Hacker News new | ask | show | jobs
by NathanWilliams 1214 days ago
And how will they know when the "useful info" is simply false?

Ignore the depressed, aggressive (sorry, "assertive") antics, the fact it can confidently assert false information is the true danger here. People don't read beyond the headline as it is, they aren't going to check the references (that themselves are sometimes non-existent!)

3 comments

Fake news was very bad, but it doesn't seem to matter anymore.

Having a 'truth' benchmark seems an almost impossible task given the size of the problem space, but it is quite troubling to have statements like "most is useful info", "some info is purely hallucinated", etc, without having any ideas about the numbers, not any confidence indicator (well, 'trust me bro' seems to have been a huge part of the training data). Does anyone have any idea of how true the results might be given certain types of queries?

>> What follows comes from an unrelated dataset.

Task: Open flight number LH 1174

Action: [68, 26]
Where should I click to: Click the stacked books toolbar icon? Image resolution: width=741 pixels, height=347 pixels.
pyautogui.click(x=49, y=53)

In my own experience with ChatGPT, I don't think I'm at even 50% of decent answers for my queries. And worse, it's absolutely inconsistent, you might get totally opposite answer one time to the next.

I haven't used the new Bing, but I have used ChatGPT. I'll ask it for how to write some code, a bash expression to do something, how to do something in Google sheets, etc. Sometimes it will give me an answer that turns out to be nonsense. Most of the time it tells me something that actually works exactly like it says.

This is not ideal, but I can look at what it tells me and try it out. It will either work, need minor corrections, or encounter immediate failures that tells me ChatGPT doesn't know what it's doing (e.g. it is using functions that don't exist). As I mentioned, not ideal, but it is a big productivity boost and I have been using it a lot. I pretty much always have a ChatGPT tab open while coding and I'd guess it replaces 30-40% of Google searches for me - maybe more.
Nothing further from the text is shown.